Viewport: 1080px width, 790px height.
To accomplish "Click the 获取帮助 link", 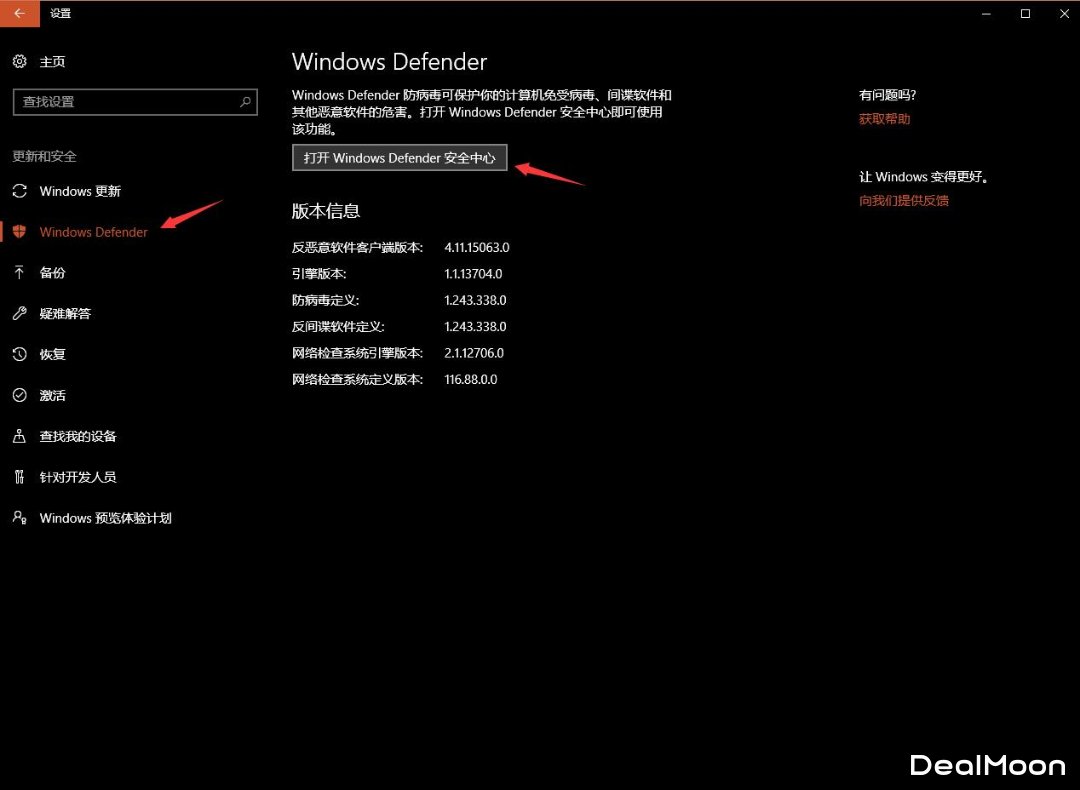I will coord(884,119).

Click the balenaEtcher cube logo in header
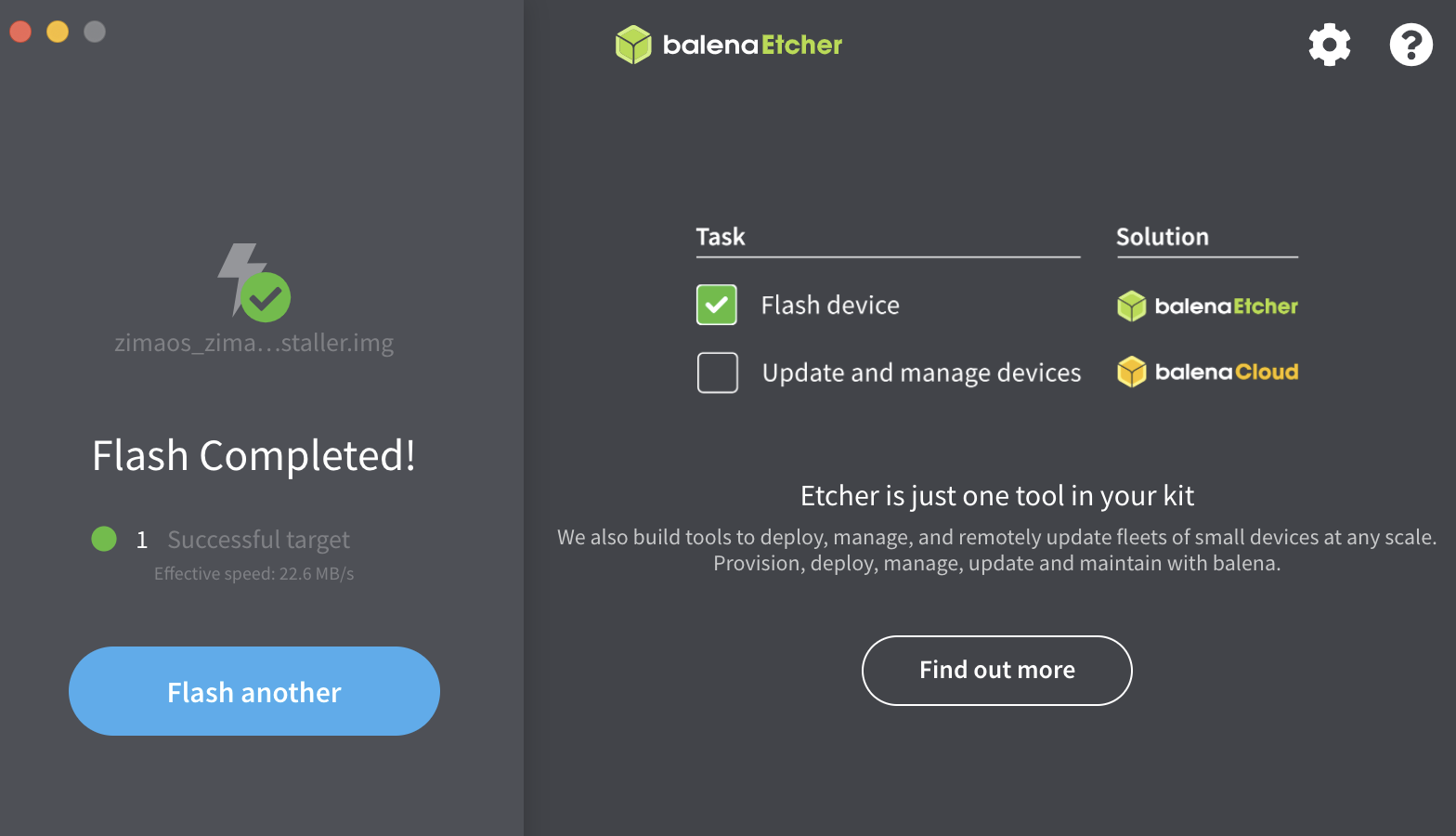[634, 45]
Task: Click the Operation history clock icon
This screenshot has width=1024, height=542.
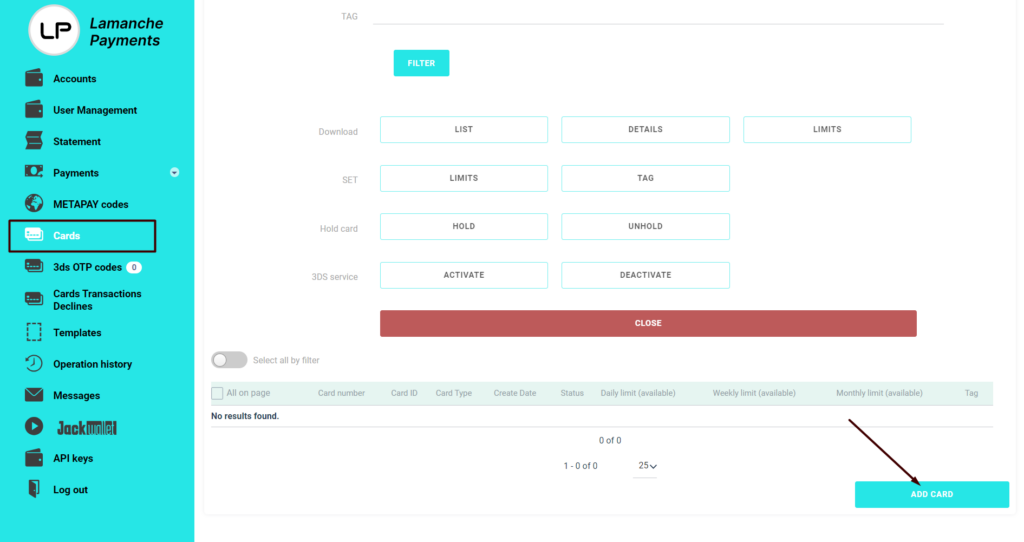Action: click(x=34, y=364)
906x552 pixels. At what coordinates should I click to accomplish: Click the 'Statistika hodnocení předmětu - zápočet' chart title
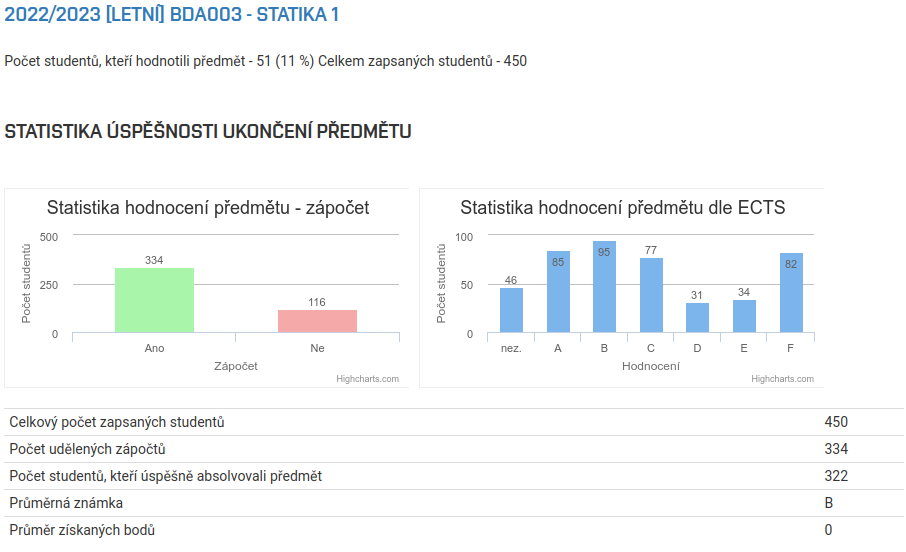(208, 208)
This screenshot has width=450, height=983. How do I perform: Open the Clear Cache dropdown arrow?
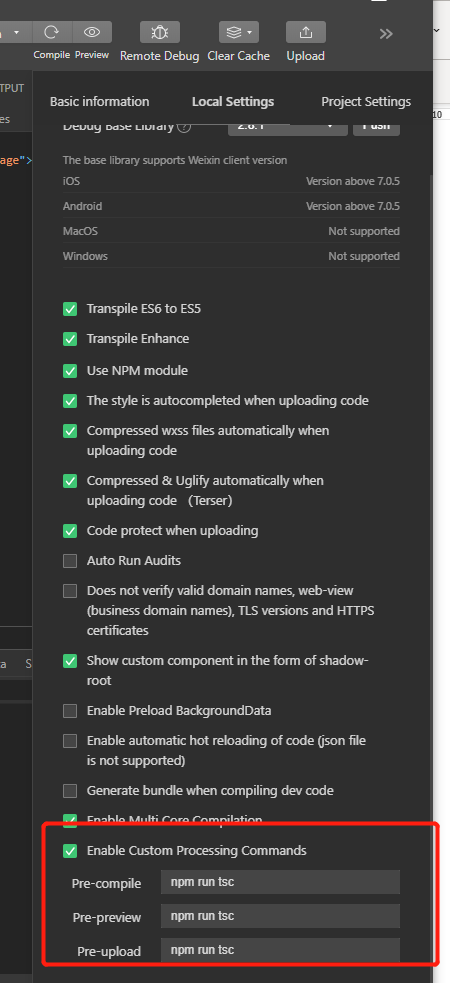click(x=250, y=32)
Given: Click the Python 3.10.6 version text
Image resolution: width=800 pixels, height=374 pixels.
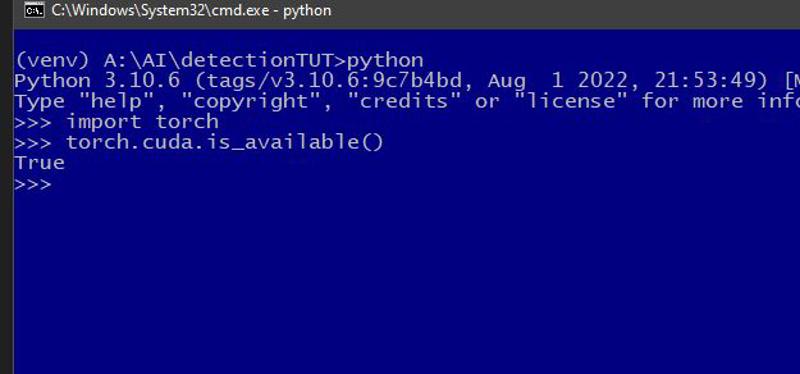Looking at the screenshot, I should [x=97, y=81].
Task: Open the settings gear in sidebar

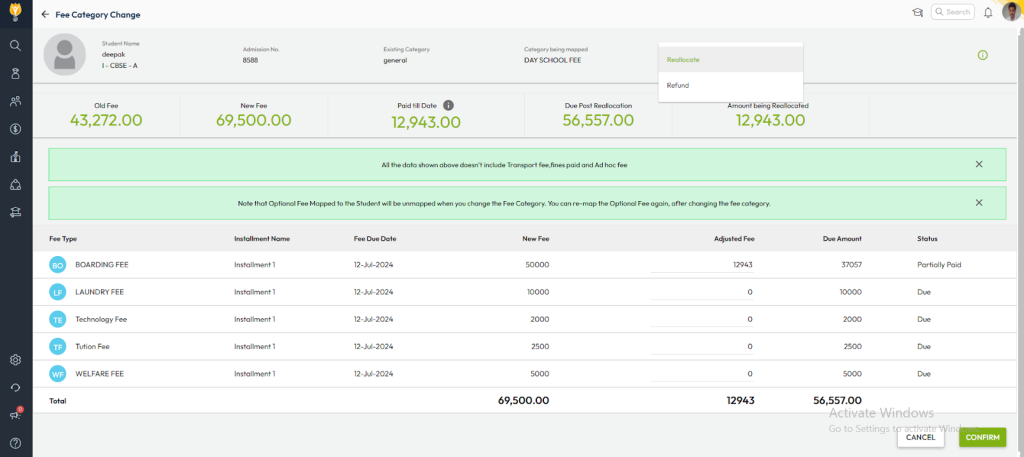Action: (x=16, y=360)
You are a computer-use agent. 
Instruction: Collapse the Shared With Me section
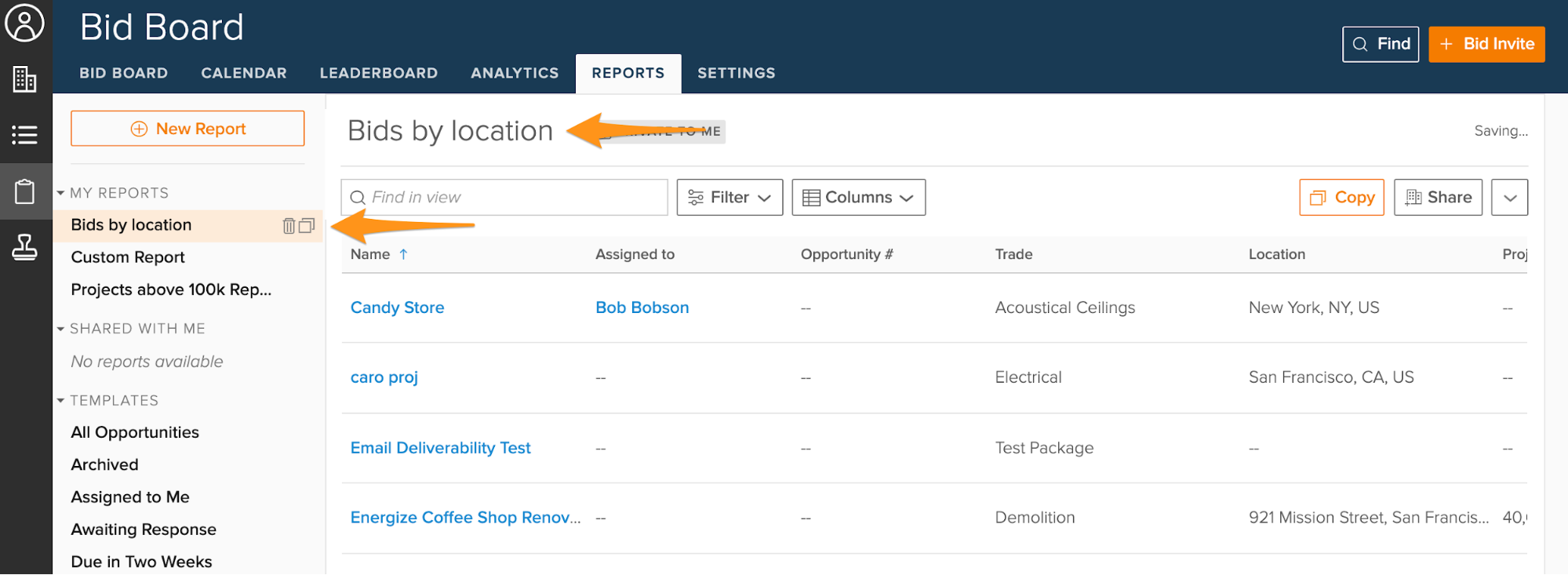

◆ ◆ ◆ ◆ ◆ ◆ ◆

Could you retype exactly the lines running from the one with "Task: Click the Operation history clock icon" to the end of the material above, pictures omitted?

_Output of the exercise_.
Task: Click the Operation history clock icon
This screenshot has width=1024, height=542.
Action: click(x=34, y=364)
906x552 pixels. At what coordinates should I click to accomplish: Click the 'Statistika hodnocení předmětu - zápočet' chart title
(208, 208)
This screenshot has width=450, height=983. How do I perform: Open the Clear Cache dropdown arrow?
click(x=250, y=32)
Given: Click the Python 3.10.6 version text
Image resolution: width=800 pixels, height=374 pixels.
Looking at the screenshot, I should [x=97, y=81].
Task: Open the settings gear in sidebar

Action: (x=16, y=360)
You are a computer-use agent. 
Instruction: Collapse the Shared With Me section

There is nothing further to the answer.